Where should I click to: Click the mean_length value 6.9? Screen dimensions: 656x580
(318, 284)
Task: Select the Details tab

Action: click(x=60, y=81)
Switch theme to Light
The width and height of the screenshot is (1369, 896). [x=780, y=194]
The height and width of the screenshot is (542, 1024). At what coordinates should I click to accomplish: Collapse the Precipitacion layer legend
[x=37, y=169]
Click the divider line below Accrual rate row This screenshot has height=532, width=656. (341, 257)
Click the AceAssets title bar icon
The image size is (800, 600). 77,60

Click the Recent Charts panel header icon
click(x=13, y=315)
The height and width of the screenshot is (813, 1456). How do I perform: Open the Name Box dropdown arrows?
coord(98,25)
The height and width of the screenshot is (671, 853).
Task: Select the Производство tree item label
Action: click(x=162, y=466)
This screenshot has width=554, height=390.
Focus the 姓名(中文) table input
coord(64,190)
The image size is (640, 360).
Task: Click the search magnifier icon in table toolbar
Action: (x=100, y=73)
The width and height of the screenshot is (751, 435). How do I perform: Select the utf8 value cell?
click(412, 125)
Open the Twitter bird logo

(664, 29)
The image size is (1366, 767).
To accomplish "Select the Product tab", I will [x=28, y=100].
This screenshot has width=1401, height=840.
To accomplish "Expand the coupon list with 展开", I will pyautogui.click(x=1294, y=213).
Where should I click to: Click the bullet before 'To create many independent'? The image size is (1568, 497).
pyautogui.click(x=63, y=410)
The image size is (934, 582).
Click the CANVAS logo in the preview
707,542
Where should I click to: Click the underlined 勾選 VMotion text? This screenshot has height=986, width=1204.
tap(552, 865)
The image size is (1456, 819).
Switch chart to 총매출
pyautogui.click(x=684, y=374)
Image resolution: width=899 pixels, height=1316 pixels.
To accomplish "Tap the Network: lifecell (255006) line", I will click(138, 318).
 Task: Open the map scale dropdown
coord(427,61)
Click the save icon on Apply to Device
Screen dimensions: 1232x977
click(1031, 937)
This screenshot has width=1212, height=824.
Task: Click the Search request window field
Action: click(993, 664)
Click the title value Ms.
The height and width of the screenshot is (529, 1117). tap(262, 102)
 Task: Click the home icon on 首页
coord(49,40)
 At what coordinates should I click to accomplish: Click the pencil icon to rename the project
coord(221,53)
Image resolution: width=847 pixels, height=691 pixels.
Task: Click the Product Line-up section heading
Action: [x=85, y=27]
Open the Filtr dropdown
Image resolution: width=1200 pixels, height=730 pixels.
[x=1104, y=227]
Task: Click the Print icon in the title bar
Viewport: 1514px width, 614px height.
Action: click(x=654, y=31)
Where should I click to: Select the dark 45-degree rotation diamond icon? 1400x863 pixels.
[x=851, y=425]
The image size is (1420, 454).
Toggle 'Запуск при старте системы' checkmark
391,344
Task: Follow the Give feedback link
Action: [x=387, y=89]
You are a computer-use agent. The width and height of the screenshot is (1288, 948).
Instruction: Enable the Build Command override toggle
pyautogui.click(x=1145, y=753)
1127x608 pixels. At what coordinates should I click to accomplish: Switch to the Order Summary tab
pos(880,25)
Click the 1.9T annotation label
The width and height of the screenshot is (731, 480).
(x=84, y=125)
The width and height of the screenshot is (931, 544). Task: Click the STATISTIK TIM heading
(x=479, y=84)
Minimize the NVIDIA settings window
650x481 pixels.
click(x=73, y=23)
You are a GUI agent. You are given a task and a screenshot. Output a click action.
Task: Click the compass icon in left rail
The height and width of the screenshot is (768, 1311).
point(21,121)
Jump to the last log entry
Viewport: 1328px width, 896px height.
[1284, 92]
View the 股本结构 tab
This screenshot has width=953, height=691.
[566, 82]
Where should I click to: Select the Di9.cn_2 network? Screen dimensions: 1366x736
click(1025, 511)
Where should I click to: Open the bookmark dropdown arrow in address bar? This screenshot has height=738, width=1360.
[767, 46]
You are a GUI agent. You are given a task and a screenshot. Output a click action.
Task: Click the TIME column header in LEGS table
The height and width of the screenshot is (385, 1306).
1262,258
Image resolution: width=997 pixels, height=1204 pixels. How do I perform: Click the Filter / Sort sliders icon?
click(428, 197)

# [PROBLEM DESCRIPTION]
Reproduce all of the items above, substituting "Where do I click to" for every occurrence of "Where should I click to" and leaving everything else unchanged.

# [OUTPUT OF THE EXERCISE]
Where do I click to: Click the mean_length value 6.9? Screen dimensions: 656x580
(318, 284)
Task: Select the Details tab

Action: click(x=60, y=81)
Switch theme to Light
The width and height of the screenshot is (1369, 896). [x=780, y=194]
The height and width of the screenshot is (542, 1024). At what coordinates should I click to accomplish: Collapse the Precipitacion layer legend
[x=37, y=169]
Click the divider line below Accrual rate row This screenshot has height=532, width=656. (341, 257)
Click the AceAssets title bar icon
The image size is (800, 600). 77,60

Click the Recent Charts panel header icon
click(x=13, y=315)
The height and width of the screenshot is (813, 1456). How do I perform: Open the Name Box dropdown arrows?
coord(98,25)
The height and width of the screenshot is (671, 853).
Task: Select the Производство tree item label
Action: click(x=162, y=466)
This screenshot has width=554, height=390.
Focus the 姓名(中文) table input
coord(64,190)
The image size is (640, 360).
Task: Click the search magnifier icon in table toolbar
Action: (x=100, y=73)
The width and height of the screenshot is (751, 435). How do I perform: Select the utf8 value cell?
click(412, 125)
Open the Twitter bird logo

(664, 29)
The image size is (1366, 767).
To accomplish "Select the Product tab", I will [x=28, y=100].
This screenshot has width=1401, height=840.
To accomplish "Expand the coupon list with 展开", I will pyautogui.click(x=1294, y=213).
Where do I click to: Click the bullet before 'To create many independent'? The image size is (1568, 497).
pyautogui.click(x=63, y=410)
The image size is (934, 582).
Click the CANVAS logo in the preview
707,542
Where do I click to: Click the underlined 勾選 VMotion text? This screenshot has height=986, width=1204.
tap(552, 865)
The image size is (1456, 819).
Switch chart to 총매출
pyautogui.click(x=684, y=374)
Image resolution: width=899 pixels, height=1316 pixels.
To accomplish "Tap the Network: lifecell (255006) line", I will click(138, 318).
 Task: Open the map scale dropdown
coord(427,61)
Click the save icon on Apply to Device
Screen dimensions: 1232x977
click(1031, 937)
This screenshot has width=1212, height=824.
Task: Click the Search request window field
Action: click(993, 664)
Click the title value Ms.
The height and width of the screenshot is (529, 1117). tap(262, 102)
 Task: Click the home icon on 首页
coord(49,40)
 At what coordinates should I click to accomplish: Click the pencil icon to rename the project
coord(221,53)
Image resolution: width=847 pixels, height=691 pixels.
Task: Click the Product Line-up section heading
Action: [x=85, y=27]
Open the Filtr dropdown
Image resolution: width=1200 pixels, height=730 pixels.
[x=1104, y=227]
Task: Click the Print icon in the title bar
Viewport: 1514px width, 614px height.
Action: click(x=654, y=31)
Where do I click to: Select the dark 45-degree rotation diamond icon? 1400x863 pixels.
[x=851, y=425]
The image size is (1420, 454).
Toggle 'Запуск при старте системы' checkmark
391,344
Task: Follow the Give feedback link
Action: [x=387, y=89]
You are a computer-use agent. The width and height of the screenshot is (1288, 948).
Instruction: Enable the Build Command override toggle
pyautogui.click(x=1145, y=753)
1127x608 pixels. At what coordinates should I click to accomplish: Switch to the Order Summary tab
pos(880,25)
Click the 1.9T annotation label
The width and height of the screenshot is (731, 480).
(x=84, y=125)
The width and height of the screenshot is (931, 544). Task: Click the STATISTIK TIM heading
(x=479, y=84)
Minimize the NVIDIA settings window
650x481 pixels.
click(x=73, y=23)
You are a GUI agent. You are given a task and a screenshot. Output a click action.
Task: Click the compass icon in left rail
The height and width of the screenshot is (768, 1311).
point(21,121)
Jump to the last log entry
Viewport: 1328px width, 896px height.
[1284, 92]
View the 股本结构 tab
This screenshot has width=953, height=691.
[566, 82]
Where do I click to: Select the Di9.cn_2 network? Screen dimensions: 1366x736
click(1025, 511)
Where do I click to: Open the bookmark dropdown arrow in address bar? This screenshot has height=738, width=1360.
[767, 46]
You are a GUI agent. You are given a task and a screenshot. Output a click action.
Task: Click the TIME column header in LEGS table
The height and width of the screenshot is (385, 1306).
1262,258
Image resolution: width=997 pixels, height=1204 pixels. How do I perform: Click the Filter / Sort sliders icon?
click(428, 197)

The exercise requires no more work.